---- Supplied material

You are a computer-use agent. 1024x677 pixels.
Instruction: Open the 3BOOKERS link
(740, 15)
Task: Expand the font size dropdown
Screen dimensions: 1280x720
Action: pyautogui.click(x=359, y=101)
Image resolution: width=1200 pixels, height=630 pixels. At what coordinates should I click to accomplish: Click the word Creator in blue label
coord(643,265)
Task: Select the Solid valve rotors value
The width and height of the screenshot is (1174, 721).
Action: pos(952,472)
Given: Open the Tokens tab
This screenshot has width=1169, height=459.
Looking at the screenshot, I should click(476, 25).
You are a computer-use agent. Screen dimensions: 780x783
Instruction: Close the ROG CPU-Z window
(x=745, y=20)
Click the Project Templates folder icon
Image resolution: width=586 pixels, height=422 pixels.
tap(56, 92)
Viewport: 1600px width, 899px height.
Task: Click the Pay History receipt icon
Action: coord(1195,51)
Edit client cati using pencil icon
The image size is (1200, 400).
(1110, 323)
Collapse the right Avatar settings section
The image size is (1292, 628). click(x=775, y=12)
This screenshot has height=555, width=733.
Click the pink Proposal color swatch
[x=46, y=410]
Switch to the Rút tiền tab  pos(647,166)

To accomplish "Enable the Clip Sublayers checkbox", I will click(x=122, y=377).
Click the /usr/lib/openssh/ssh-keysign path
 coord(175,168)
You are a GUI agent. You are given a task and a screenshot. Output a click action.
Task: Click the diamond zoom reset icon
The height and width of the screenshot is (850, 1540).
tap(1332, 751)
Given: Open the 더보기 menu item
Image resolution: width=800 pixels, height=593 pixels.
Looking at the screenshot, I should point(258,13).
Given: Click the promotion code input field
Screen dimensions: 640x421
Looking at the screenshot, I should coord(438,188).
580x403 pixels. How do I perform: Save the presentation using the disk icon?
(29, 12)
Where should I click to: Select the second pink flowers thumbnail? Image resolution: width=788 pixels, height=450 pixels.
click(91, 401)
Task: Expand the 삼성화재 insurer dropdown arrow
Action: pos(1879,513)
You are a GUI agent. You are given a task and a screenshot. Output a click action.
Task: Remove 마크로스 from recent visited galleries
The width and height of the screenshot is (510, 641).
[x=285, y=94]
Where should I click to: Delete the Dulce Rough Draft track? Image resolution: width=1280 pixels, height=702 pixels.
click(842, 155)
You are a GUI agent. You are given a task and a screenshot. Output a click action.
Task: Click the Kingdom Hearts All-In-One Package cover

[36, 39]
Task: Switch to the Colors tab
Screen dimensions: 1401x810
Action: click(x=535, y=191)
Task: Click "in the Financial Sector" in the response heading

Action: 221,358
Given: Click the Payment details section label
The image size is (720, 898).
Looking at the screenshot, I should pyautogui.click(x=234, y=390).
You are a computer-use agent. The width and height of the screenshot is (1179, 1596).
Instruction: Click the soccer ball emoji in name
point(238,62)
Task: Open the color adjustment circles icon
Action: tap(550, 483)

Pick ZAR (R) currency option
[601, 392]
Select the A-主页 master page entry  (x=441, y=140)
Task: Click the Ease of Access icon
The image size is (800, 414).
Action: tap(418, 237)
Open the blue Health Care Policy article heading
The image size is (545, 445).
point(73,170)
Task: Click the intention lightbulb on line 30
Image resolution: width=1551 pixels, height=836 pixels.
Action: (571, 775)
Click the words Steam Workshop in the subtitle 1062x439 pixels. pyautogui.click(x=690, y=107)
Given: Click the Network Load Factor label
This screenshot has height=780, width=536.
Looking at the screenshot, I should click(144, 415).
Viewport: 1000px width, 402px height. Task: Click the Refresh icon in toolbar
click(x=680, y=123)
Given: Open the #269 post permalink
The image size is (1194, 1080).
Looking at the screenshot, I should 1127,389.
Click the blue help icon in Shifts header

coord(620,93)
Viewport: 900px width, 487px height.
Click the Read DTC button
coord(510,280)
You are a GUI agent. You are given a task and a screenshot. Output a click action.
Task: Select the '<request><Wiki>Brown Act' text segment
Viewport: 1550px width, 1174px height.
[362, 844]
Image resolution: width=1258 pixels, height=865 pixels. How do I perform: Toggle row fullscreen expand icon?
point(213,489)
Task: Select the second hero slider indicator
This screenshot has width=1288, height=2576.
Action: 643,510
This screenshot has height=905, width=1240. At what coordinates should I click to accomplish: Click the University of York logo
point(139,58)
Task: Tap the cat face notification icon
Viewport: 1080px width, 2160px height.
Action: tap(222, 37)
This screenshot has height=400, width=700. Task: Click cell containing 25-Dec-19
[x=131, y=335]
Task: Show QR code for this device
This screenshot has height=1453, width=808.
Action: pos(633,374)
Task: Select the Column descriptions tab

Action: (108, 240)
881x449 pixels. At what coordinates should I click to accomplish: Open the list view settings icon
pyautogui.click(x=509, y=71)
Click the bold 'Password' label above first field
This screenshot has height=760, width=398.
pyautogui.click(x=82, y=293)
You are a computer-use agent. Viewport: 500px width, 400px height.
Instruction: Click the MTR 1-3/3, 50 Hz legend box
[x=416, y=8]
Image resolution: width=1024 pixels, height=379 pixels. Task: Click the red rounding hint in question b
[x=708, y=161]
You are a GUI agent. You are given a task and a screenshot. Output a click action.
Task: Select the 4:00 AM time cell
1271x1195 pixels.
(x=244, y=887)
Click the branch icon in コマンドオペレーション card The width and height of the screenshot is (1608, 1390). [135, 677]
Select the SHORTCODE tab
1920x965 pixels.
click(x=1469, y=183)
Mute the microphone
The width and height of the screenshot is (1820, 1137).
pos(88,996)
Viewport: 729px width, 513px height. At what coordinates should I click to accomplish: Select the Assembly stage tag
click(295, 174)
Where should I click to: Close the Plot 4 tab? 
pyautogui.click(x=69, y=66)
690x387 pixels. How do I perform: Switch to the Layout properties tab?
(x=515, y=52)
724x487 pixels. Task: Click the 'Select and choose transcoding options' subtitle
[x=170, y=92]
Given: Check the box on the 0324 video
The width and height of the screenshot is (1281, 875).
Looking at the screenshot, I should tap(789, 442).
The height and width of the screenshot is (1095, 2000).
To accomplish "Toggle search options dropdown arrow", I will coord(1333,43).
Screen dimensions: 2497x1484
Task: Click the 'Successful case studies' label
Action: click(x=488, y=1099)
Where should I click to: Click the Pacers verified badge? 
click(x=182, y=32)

--------

▶ _What the task requires_: Lines from the beginning of the data above through the line containing "Task: Click the diamond zoom reset icon" are to be returned exactly, and no others.

▶ _Reply to the task_:
You are a computer-use agent. 1024x677 pixels.
Instruction: Open the 3BOOKERS link
(740, 15)
Task: Expand the font size dropdown
Screen dimensions: 1280x720
Action: pyautogui.click(x=359, y=101)
Image resolution: width=1200 pixels, height=630 pixels. At what coordinates should I click to accomplish: Click the word Creator in blue label
coord(643,265)
Task: Select the Solid valve rotors value
The width and height of the screenshot is (1174, 721).
Action: pos(952,472)
Given: Open the Tokens tab
This screenshot has width=1169, height=459.
Looking at the screenshot, I should click(476, 25).
You are a computer-use agent. Screen dimensions: 780x783
Instruction: Close the ROG CPU-Z window
(x=745, y=20)
Click the Project Templates folder icon
Image resolution: width=586 pixels, height=422 pixels.
tap(56, 92)
Viewport: 1600px width, 899px height.
Task: Click the Pay History receipt icon
Action: coord(1195,51)
Edit client cati using pencil icon
The image size is (1200, 400).
(1110, 323)
Collapse the right Avatar settings section
The image size is (1292, 628). click(x=775, y=12)
This screenshot has height=555, width=733.
Click the pink Proposal color swatch
[x=46, y=410]
Switch to the Rút tiền tab  pos(647,166)

To accomplish "Enable the Clip Sublayers checkbox", I will click(x=122, y=377).
Click the /usr/lib/openssh/ssh-keysign path
 coord(175,168)
You are a GUI agent. You are given a task and a screenshot. Output a click action.
Task: Click the diamond zoom reset icon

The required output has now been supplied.